To think is to be alive. Yet not everyone who thinks agrees with this famous Descarte truism.
Some people with a rare neuropsychiatric disorder, known as Cotard’s syndrome, simply cannot fathom their existence.
Oftentimes, those who suffer from Cotard’s delusion think they are walking corpses. Others think of themselves as bodiless spirits that will live forever.
No matter the specific variations, patients with Cotard’s experience a profoundly distorted reality, in which they deny the existence of their bodies and their everyday needs.
A common consequence is self-starvation.
In one case study, a middle-aged woman with a history of anxiety and psychosis began experiencing nihilistic delusions. She started saying things like, “I am dead.” Then, she stopped eating and refused to take medications.
Another case study involves a 49-year-old man who stopped caring for his bodily well-being and began giving away his belongings.
He refused to eat and thought there were evil people out to kill him. A week after being admitted to hospital, the patient told doctors he was already dead and that “his stomach did not work, his liver was decomposed, his brain was paralyzed, and his face lacked blood”.

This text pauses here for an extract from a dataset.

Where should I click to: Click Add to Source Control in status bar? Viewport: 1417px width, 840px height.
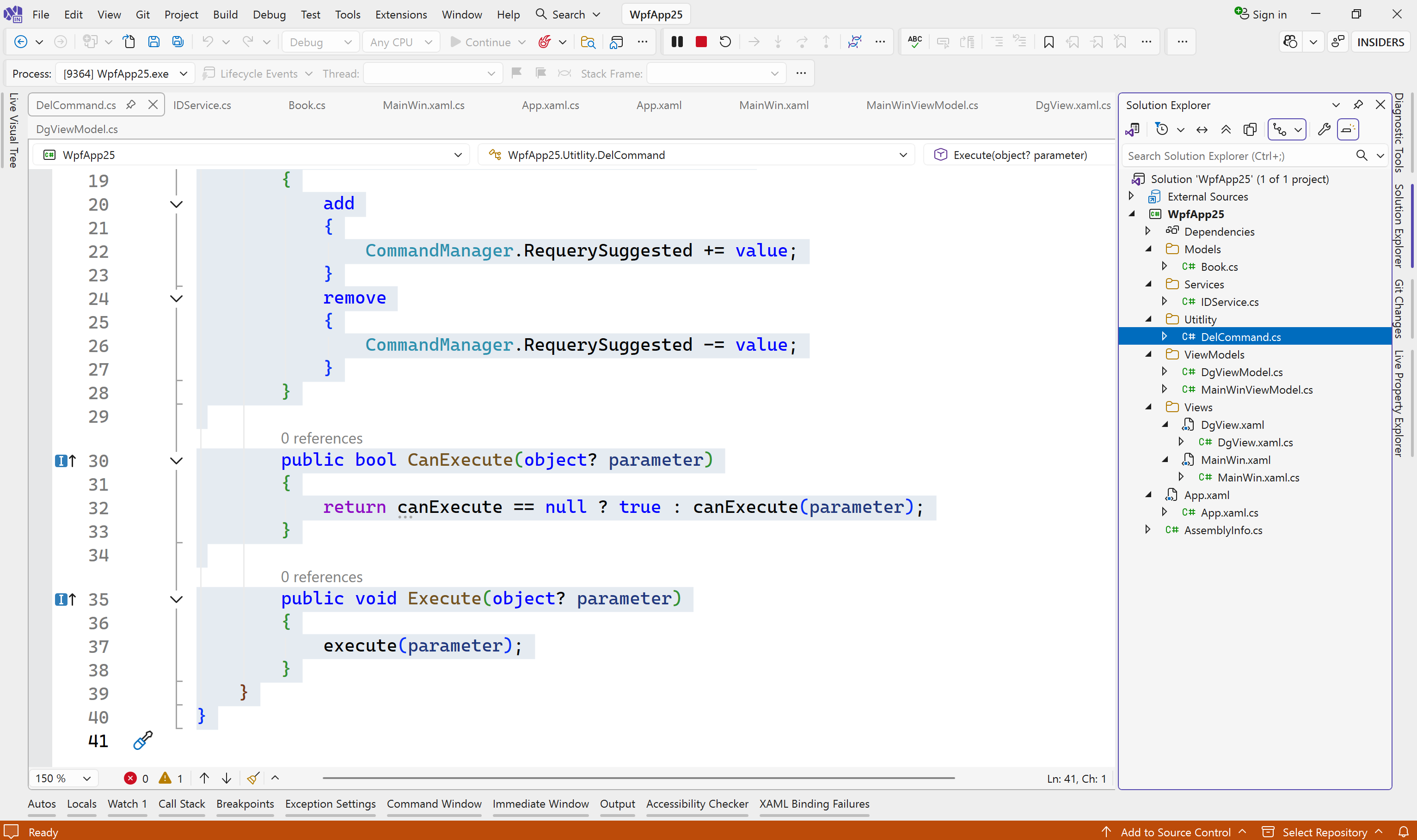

He stayed motionless in his bed, and claimed to hear voices telling him he was the devil.
About a hundred or so similar cases currently exist in the scientific literature.
The first ever recorded case dates back to 1880, when the French neurologist Jules Cotard described a new type of depression marked by “anxious melancholia, ideas of damnation or rejection, insensitivity to pain, delusions of nonexistence concerning one’s own body, and delusions of immortality”.
The patient he was describing was a 43-year-old woman who claimed to have no brain, nerves, stomach, or even a soul.
She, too, avoided eating because she considered herself eternal.
A few weeks after doctors prescribed her aripiprazole, a medication used to treat schizophrenia, her symptoms showed improvement.
Today, some scientists suspect that Cotard’s may not be its own distinct disease but a symptom of underlying issues like bipolar, schizophrenia, depression, or a history of drug use or seizures.
One 35-year-old patient thought she could feel worms in her brain.
Another patient asked her doctors, “Why do I need to eat when I’m already dead?”
To this day, very little is known about Cotard’s syndrome or why its symptoms overlap with other health conditions.
A review of the literature on Cotard’s suggests that nearly 90 percent of patients have depressive symptoms while 65 percent have anxiety.
A fraction report auditory or visual hallucinations.
The good news, however, is that these terrifying symptoms can be effectively treated.
Antipsychotics, antidepressants, psychotherapy, and even electroconvulsive therapy are all typical therapies that can have positive results.
In the best-case scenario, patients with Cotard’s syndrome can slip out of their distorted reality in as few as two weeks of drug therapy.